BTC graduate: Degree was ticket to job

June 10, 2013

From “Job prospects on tentative rise for graduates” — Derek Rice thought about going back to school.

A couple of years ago his employer at Menlo Worldwide Logistics in Beloit passed over him for a promotion because he didn’t have a college degree.

“I’ve got 10-plus years of warehouse experience. You name it I’ve done it,” the 36-year-old Janesville resident said. “They were hell-bent on having someone with a degree, and it didn’t matter if it was related to warehousing or not.”

He then got another job in Janesville after a worker was out recovering from a surgery. Even after he was told it was a permanent position he was let go after the worker returned.

After that he talked with his wife, Danielle, and they decided he should go back to school to get his associate’s degree at Blackhawk Technical College. The decision wasn’t easy having two kids at the time, and recently welcoming a third, but Danielle’s job in healthcare allowed them to live off the one salary. He recently graduated with a degree in Information Technology Network Specialist.

“I’ve always worked on computers on the side at my home,” he said. “First time I went to college was for computers so I’ve always liked working with them.”

Recent graduates are still feeling the affects of the recession even though the market seems to be improving. Jeff Scott, IT instructor at Blackhawk Technical College, said graduating students are not only competing against their peers, but also against other workers who have lost jobs due to downsizing in the workforce.

“Right now it’s more of an employer’s market versus an employee’s market,” Scott said. “So in some ways potential employers have the pick as far as if they want someone with more experience. So what I tell students is, ‘What you have to realize is much of the experience you have is very relevant and new compared to those that have been downsized.’”

However information technology jobs is one area that is seeing growth in the average number of employees. Towards the end of 2011 there were about 1,100 jobs in information technology in Rock County, according to the Wisconsin Department of Workforce Development (DWD). In the fourth quarter of 2012 there were more than 1,300 IT jobs in Rock County.

“It’s kind of across the board,” said Dave Winters, chief labor economist at DWD, on the average job increases. “We’re seeing it in construction, manufacturing, professional and business services, IT and healthcare.”

Construction added about 400 jobs between 2011 and 2012 going from 2,200 to more than 2,600 average employees in Rock County. Manufacturing grew by nearly 600 positions up to 9,032. Health services positions grew by about 400 positions between 2011 and 2012

Statewide the numbers are similar to the county numbers. About 395,600 were employed in the health services in 2012 compared to 390,300 in 2011. Construction workers by about 1,000 workers up to 93,000 and manufacturing grew by about 10,000 from 443,000 to 453,000.

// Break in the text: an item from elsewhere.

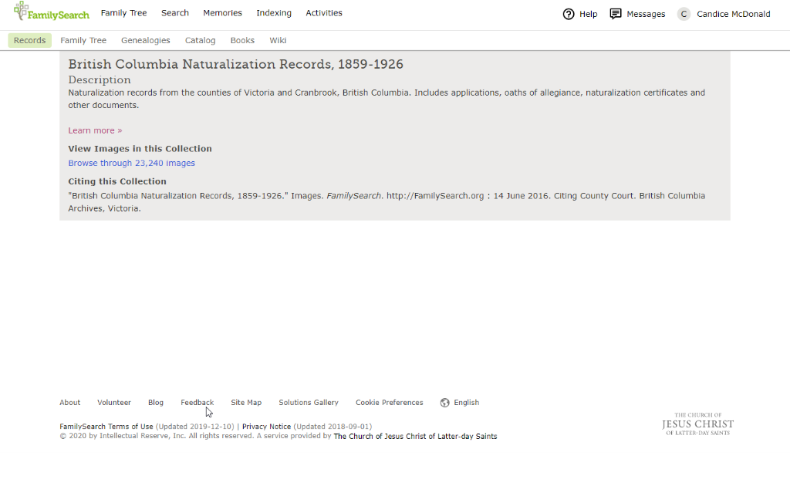
Task: Switch to the Catalog tab
Action: tap(200, 41)
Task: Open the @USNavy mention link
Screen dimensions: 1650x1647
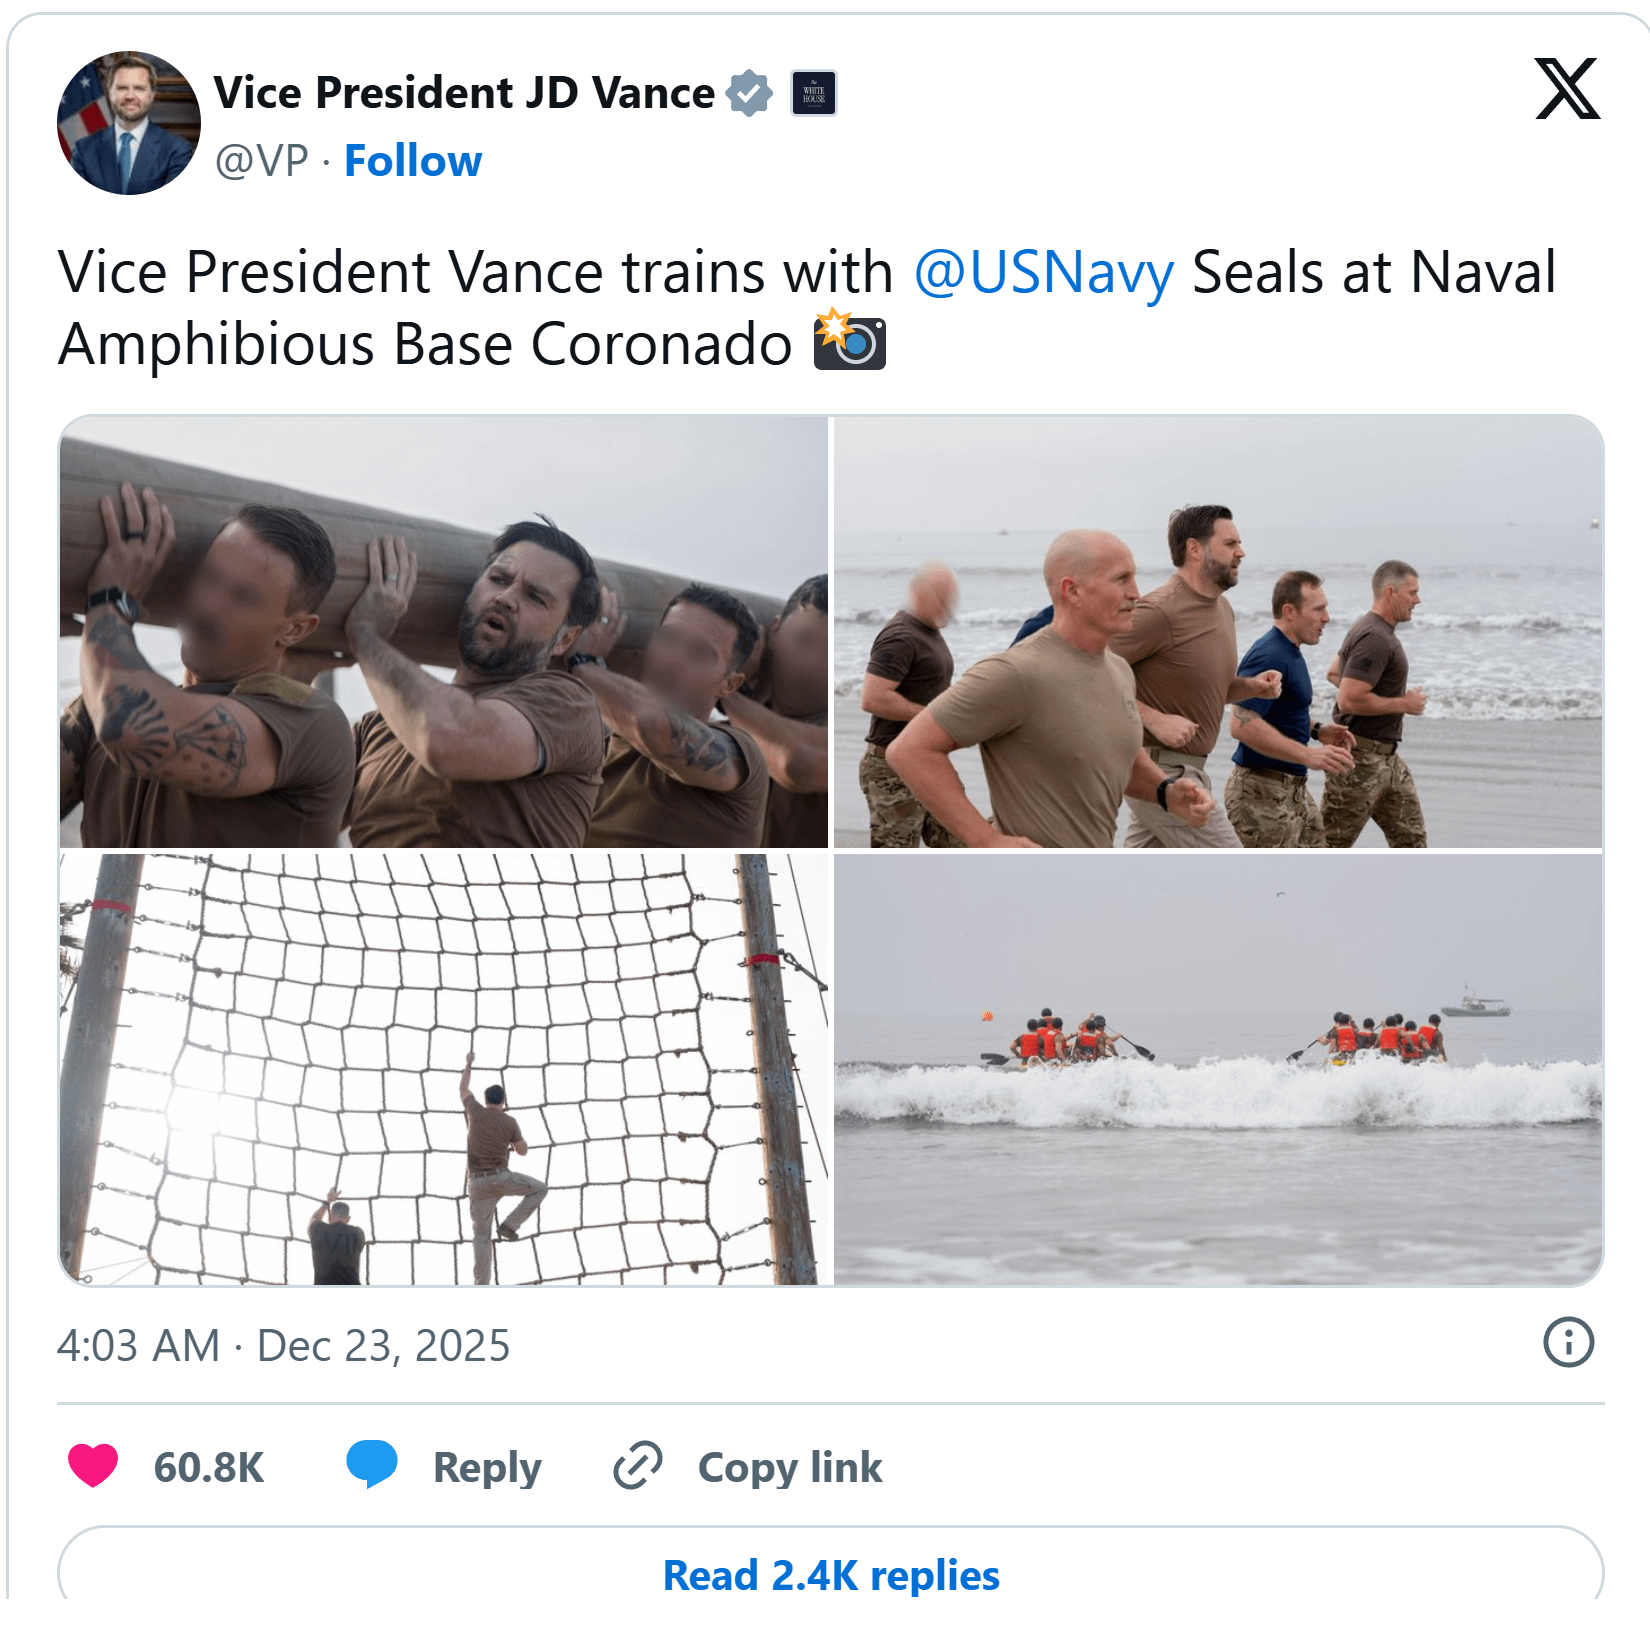Action: click(x=1043, y=272)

Winters said there a couple different factors economists look at when determining the strength of the job market such as the unemployment rate and income tax revenue generated by the state.

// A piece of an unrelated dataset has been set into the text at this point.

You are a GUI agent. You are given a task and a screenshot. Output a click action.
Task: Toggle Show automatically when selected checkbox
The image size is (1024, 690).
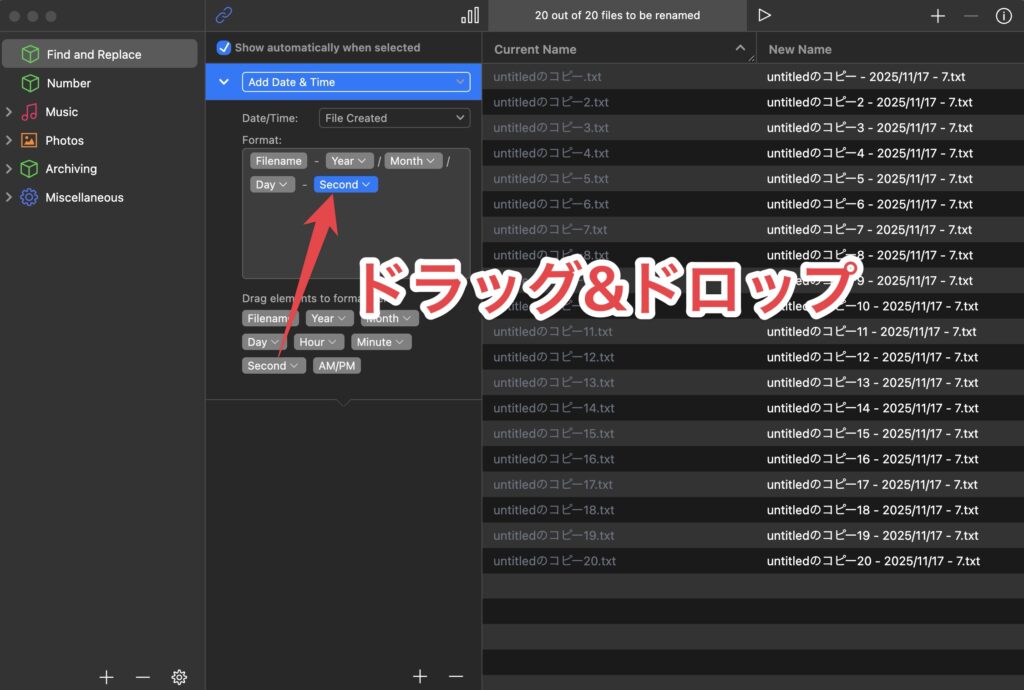[x=224, y=48]
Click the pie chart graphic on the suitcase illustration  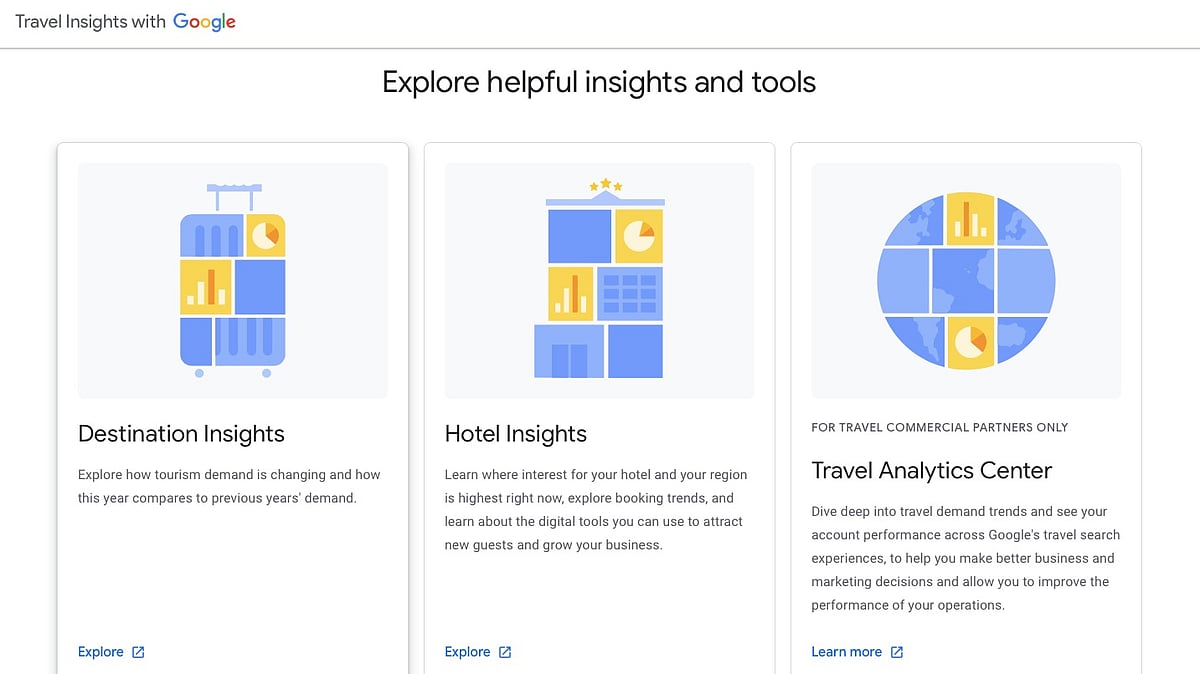point(266,233)
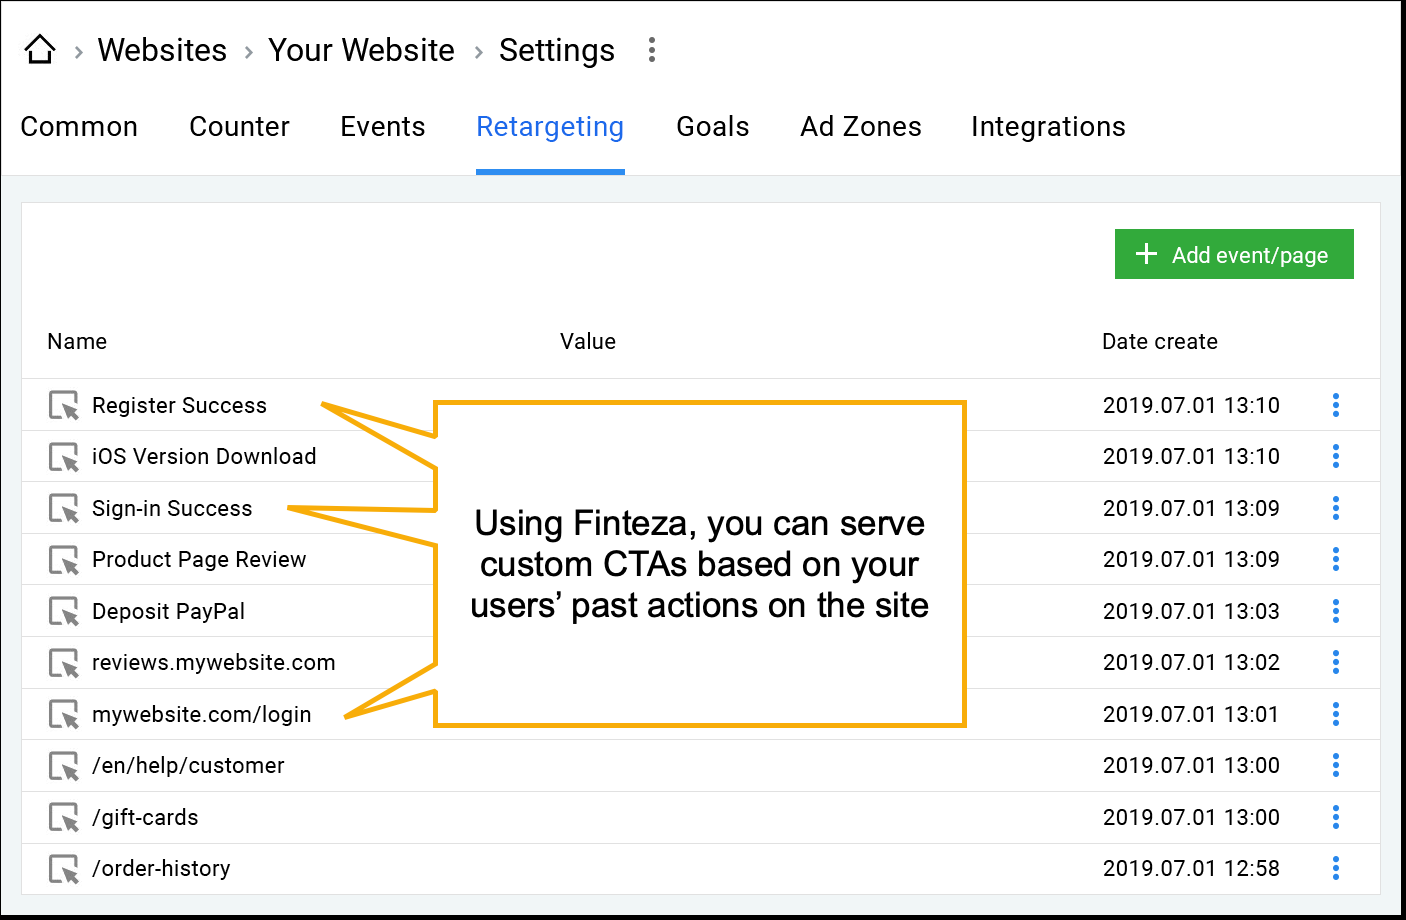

Cathy Wickersham, director of community based learning at Beloit College, said the college works closely with the students through all four years.

Both Wickersham and Scott said having internships on a resume has significantly helped recent graduates over the last several years. Beloit College now requires students to do a unit incorporating some aspect outside the classroom.

“In terms of surveying employers what most want from college graduates is the ability to think critically, communicate effectively and also they are looking for students who have demonstrated an ability to take what they’ve learned in the classroom and take it beyond the classroom,” Wickersham said.

Scott tells students to emphasize internship experience on their resume when applying for jobs.

“It’s mainly because of younger students,” he said. “A lot have very little to no real world experience. I tell them to highly emphasize the fact that they have had an internship. One thing that employers have told me is that it shows some stability on their part.”

Rice said professors tell students for every 10 resumes sent out usually one will call back for an interview, and a job offer tends to come every five to seven interviews.

“So for about 50 resumes sent out you should get at least one job offer,” he said.

Rice currently is training as a computer support specialist at Data Dimensions in Janesville. Looking back he knows he made the right decision going back to school.

“There’s no doubt I wouldn’t be in the position I am without my degree,” he said.